Hi, here are possible workaround options
Option 1: Parent Job Creates Cluster, Passes Cluster ID to Child Jobs (Workaround)
This is a clever workaround but requires manual management:
Create a job compute cluster manually via API or CLI (using Clusters API).
Extract the cluster_id after creation.
Pass the existing_cluster_id as a parameter to all child jobs using Jobs API or orchestration tools like Databricks Workflows or Airflow.
Ensure child jobs use existing_cluster_id.
Parent job terminates the cluster at the end.
You must manage lifecycle (start and terminate), and there's risk of cost overruns if termination fails.
Option 2: Convert Child Tasks into Sub-Tasks (Job Tasks API)
Instead of separate jobs, use one multi-task job where each child is a task.
All tasks can share a single job cluster defined at the job level.

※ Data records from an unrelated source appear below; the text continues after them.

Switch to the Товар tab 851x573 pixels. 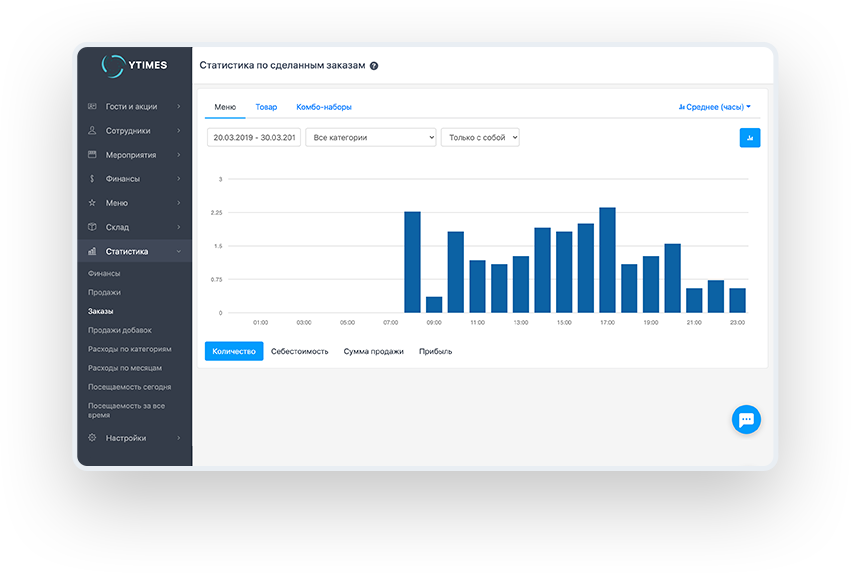pos(266,107)
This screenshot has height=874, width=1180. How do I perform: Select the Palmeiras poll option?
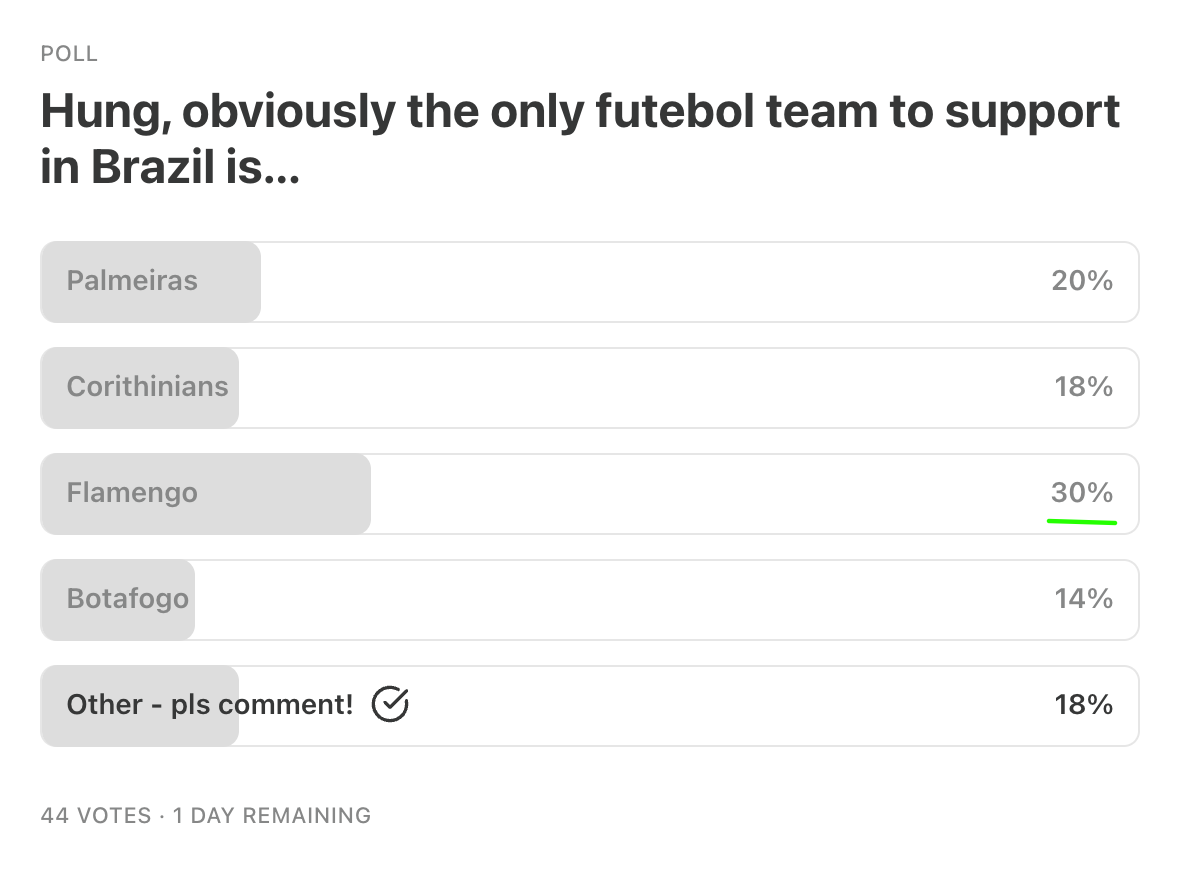pos(132,281)
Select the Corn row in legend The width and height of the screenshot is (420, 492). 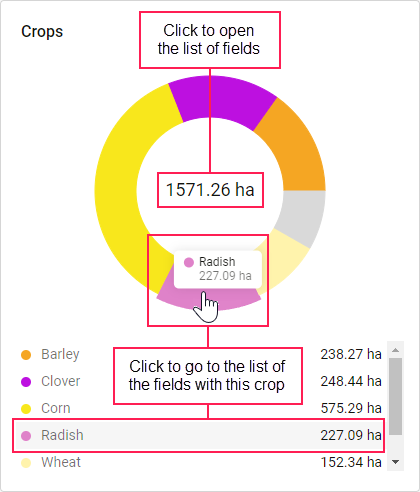(x=201, y=408)
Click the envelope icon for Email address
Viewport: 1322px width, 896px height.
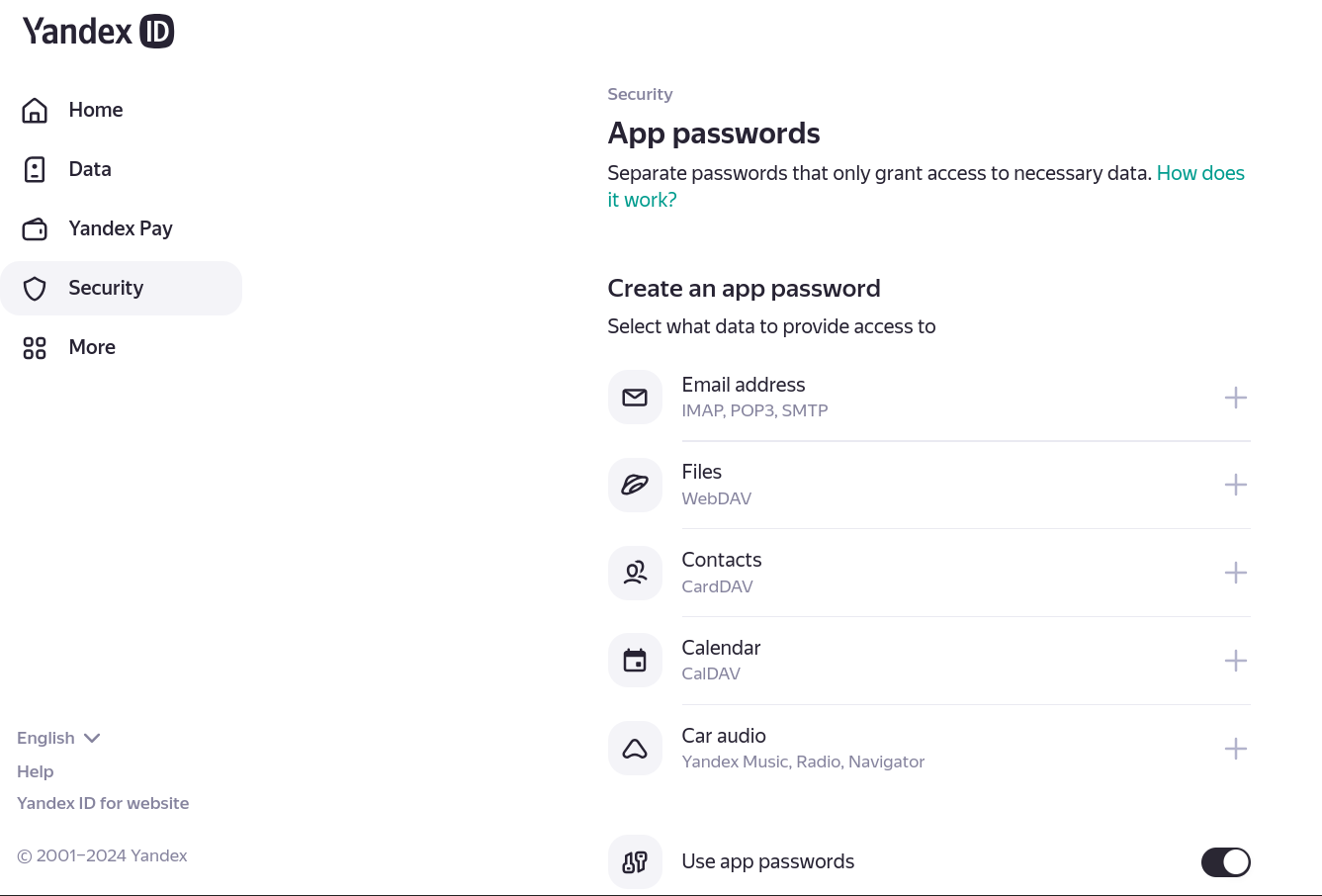635,398
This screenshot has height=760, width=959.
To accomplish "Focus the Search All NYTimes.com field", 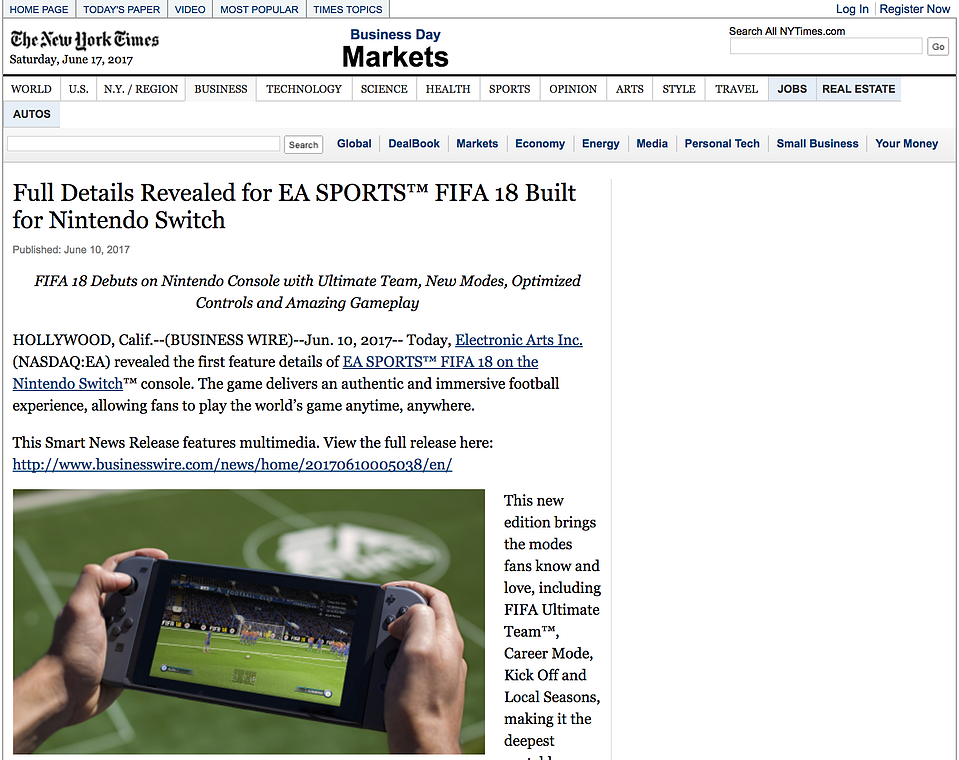I will pyautogui.click(x=826, y=46).
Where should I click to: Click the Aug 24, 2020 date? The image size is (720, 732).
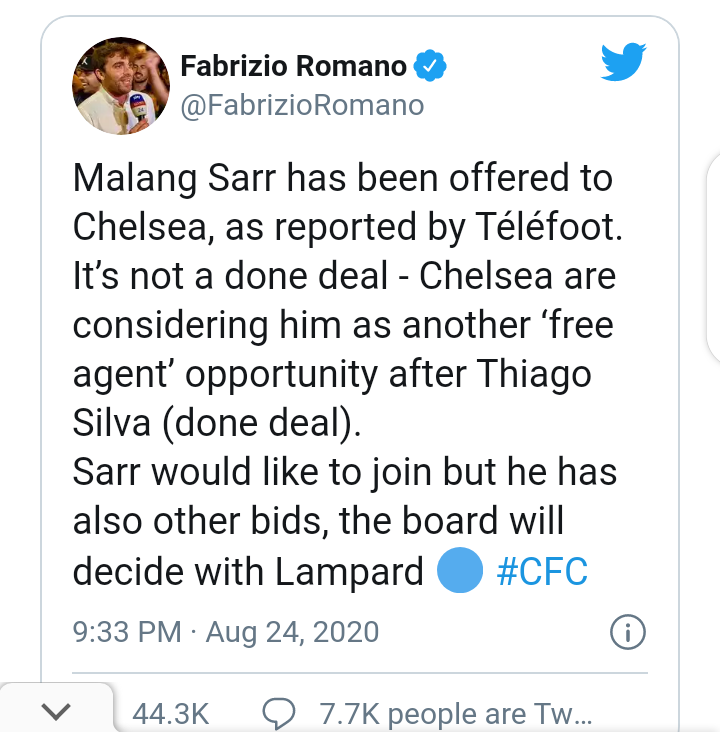(x=292, y=632)
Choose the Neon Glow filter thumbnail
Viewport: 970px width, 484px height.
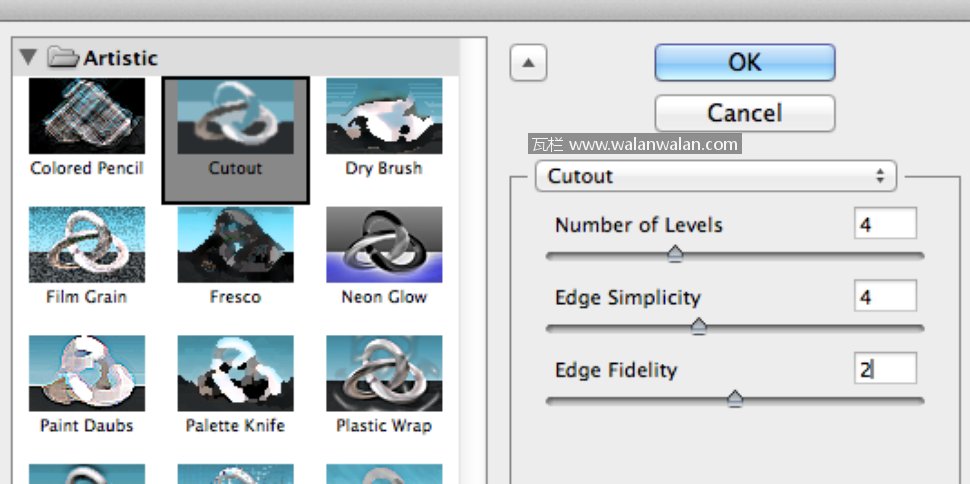[384, 245]
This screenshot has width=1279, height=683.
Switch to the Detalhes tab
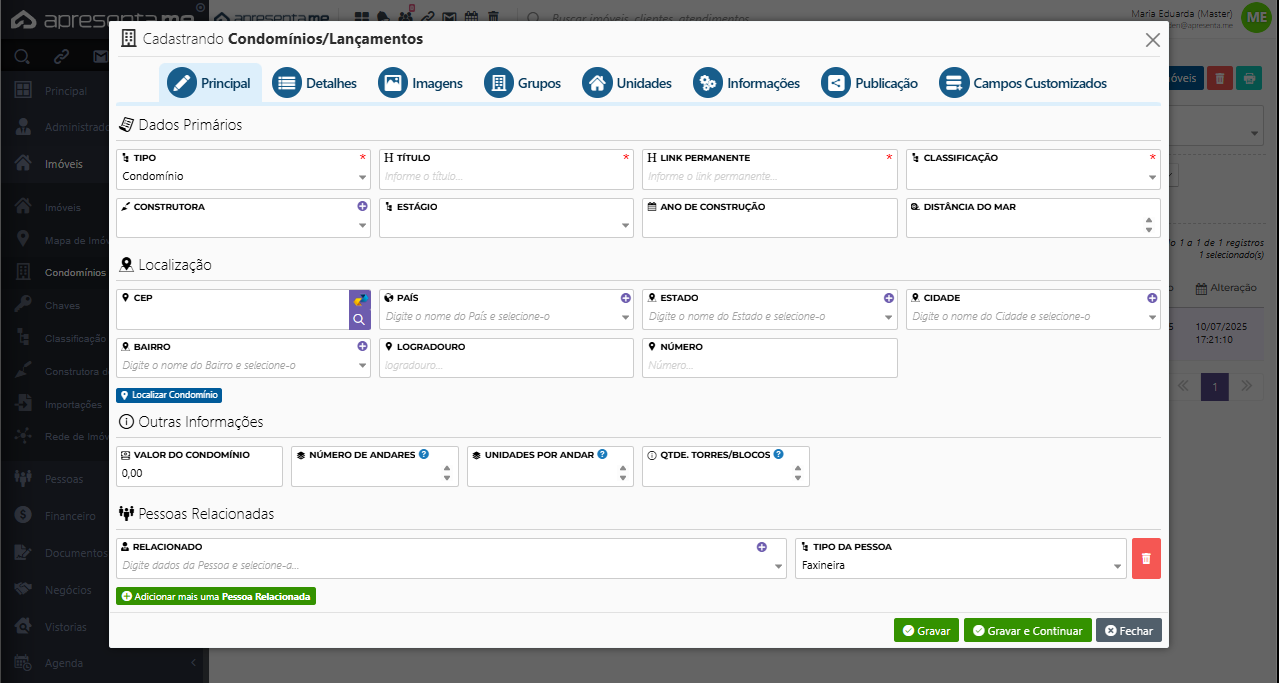pyautogui.click(x=315, y=84)
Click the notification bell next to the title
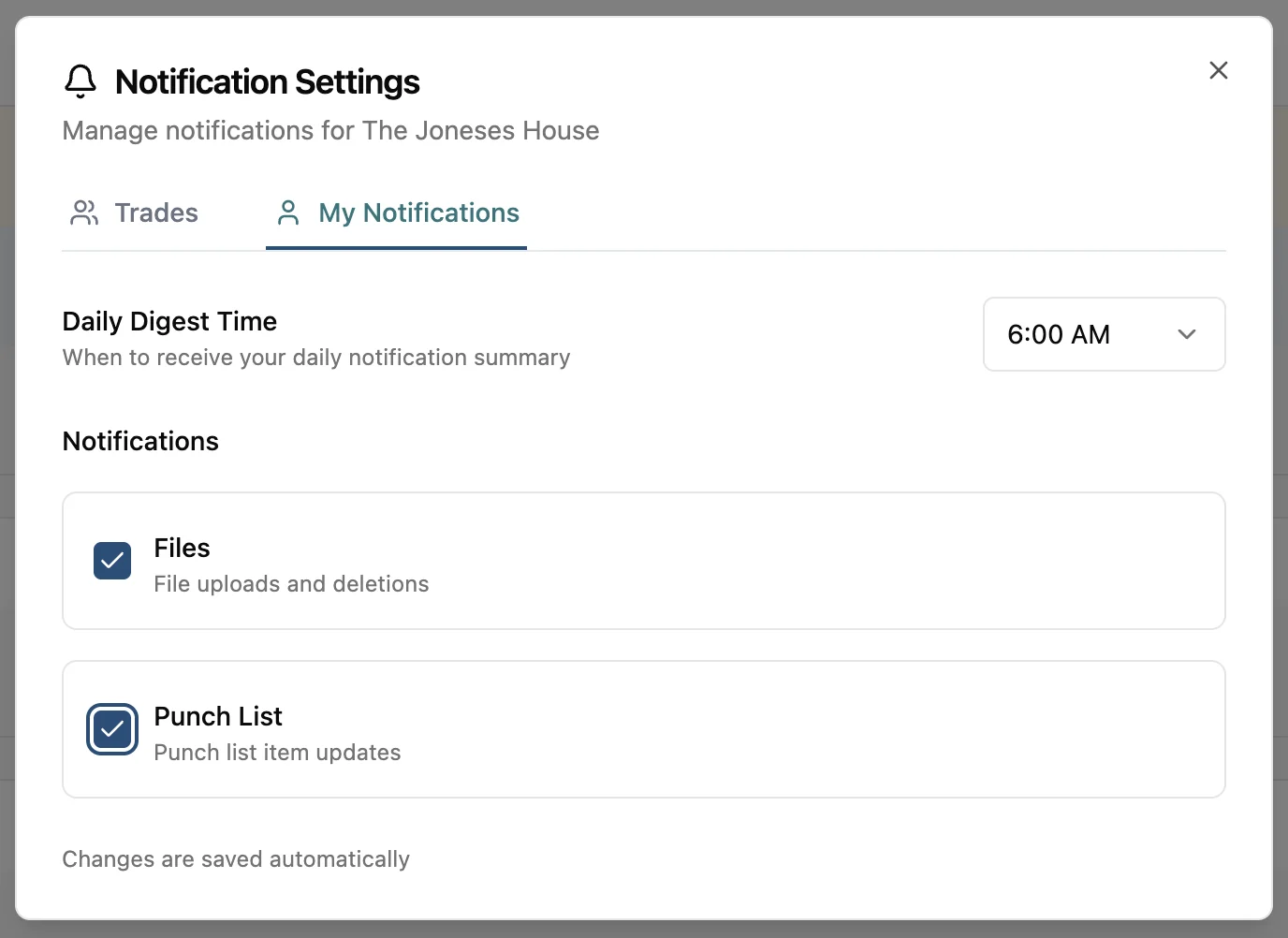The height and width of the screenshot is (938, 1288). (x=80, y=81)
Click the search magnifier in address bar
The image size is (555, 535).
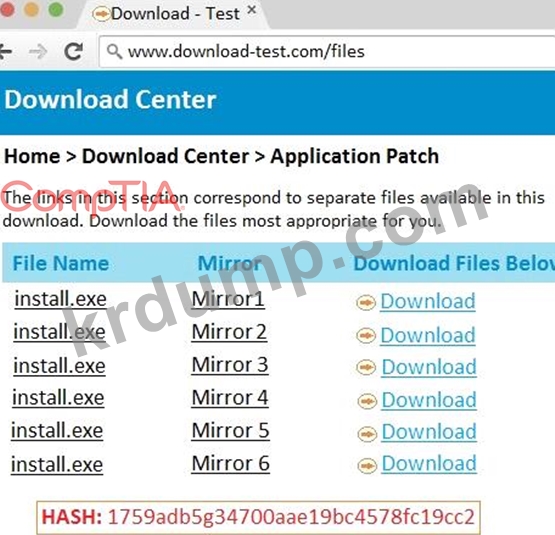point(114,52)
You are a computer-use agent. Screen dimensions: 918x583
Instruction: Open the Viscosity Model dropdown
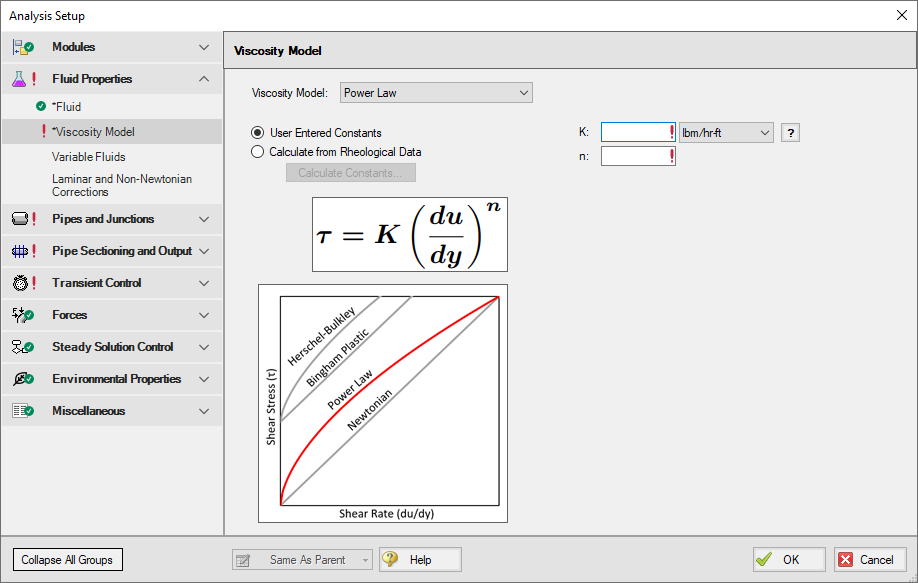436,92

This is the recommended and most cost-efficient way.
{
"job_clusters": [
{
"job_cluster_key": "shared_job_cluster",
"new_cluster": {
"spark_version": "13.3.x-scala2.12",
"node_type_id": "Standard_DS3_v2",
"num_workers": 2
}
}
],
"tasks": [
{
"task_key": "task1",
"notebook_task": { "notebook_path": "/Tasks/Task1" },
"job_cluster_key": "shared_job_cluster"
},
{
"task_key": "task2",
"depends_on": [ { "task_key": "task1" } ],
"notebook_task": { "notebook_path": "/Tasks/Task2" },
"job_cluster_key": "shared_job_cluster"
}
]
}
All tasks here use the same shared_job_cluster, and it's automatically terminated once the job finishes.
Abiola